Key and cipher negotiation could easily be shoehorned into the three-way-handshake already used to establish connections. AES with a CTR block mode would be the obvious cipher choice since each packet would be handled separately. With TCP you could even just use the sequence number as the counter, although this would be harder at the IP layer.

But yeah, none of this would have been available at the time. Still, given today's technology it would not be difficult to future-proof, especially if the trust machinery is left to the application.



Everything about this comment is horrifying.

Start with AES-CTR (which wouldn't have been an option in 1979; counter mode hadn't been invented): you can't use TCP sequence numbers as counters; among other things, multiple segments can be sent with the same sequence number, and while the byte described at the stream offset of those sequence number (usually, but not always) agrees with every other packet, no other guarantee exists about the nature of those segments. Reuse of a counter in CTR mode is a devastating flaw.
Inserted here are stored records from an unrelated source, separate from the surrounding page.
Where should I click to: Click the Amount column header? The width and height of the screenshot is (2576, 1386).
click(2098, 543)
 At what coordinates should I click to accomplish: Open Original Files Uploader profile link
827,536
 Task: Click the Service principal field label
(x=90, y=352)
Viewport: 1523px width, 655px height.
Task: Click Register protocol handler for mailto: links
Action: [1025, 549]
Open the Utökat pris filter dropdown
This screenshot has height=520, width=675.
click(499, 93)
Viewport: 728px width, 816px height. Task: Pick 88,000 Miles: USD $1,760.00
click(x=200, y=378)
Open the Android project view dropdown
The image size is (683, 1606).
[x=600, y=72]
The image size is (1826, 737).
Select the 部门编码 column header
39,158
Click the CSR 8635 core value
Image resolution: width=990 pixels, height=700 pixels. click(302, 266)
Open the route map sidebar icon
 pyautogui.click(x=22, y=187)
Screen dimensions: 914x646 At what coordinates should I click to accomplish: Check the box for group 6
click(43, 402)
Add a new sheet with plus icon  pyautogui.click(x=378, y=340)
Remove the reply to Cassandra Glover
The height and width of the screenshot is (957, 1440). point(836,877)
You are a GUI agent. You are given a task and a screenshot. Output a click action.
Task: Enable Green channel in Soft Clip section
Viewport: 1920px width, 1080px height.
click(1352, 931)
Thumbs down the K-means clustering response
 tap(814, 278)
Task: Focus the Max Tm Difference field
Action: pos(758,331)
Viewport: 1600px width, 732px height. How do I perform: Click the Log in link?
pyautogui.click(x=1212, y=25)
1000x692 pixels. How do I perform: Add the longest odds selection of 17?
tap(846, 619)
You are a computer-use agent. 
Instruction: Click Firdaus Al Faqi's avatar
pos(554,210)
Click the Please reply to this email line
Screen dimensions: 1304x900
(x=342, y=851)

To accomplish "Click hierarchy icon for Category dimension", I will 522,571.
Running DH over an unsecured connection with no previous trust anchor is also a recipe for disaster; attackers don't even need a fully-functioning man-in-the-middle to break it; they just need to be able to inject two segments, one in each direction, to fixate the derived key.

Everything else you propose to layer on top of this DH + AES-CTR connection is handwaving; if you have to run "application-layer" TLS, what's the value of hardcoding (broken) crypto into the TCP layer?

Sorry for the rabid response to a well-intentioned comment, but wow I couldn't disagree with you more strongly.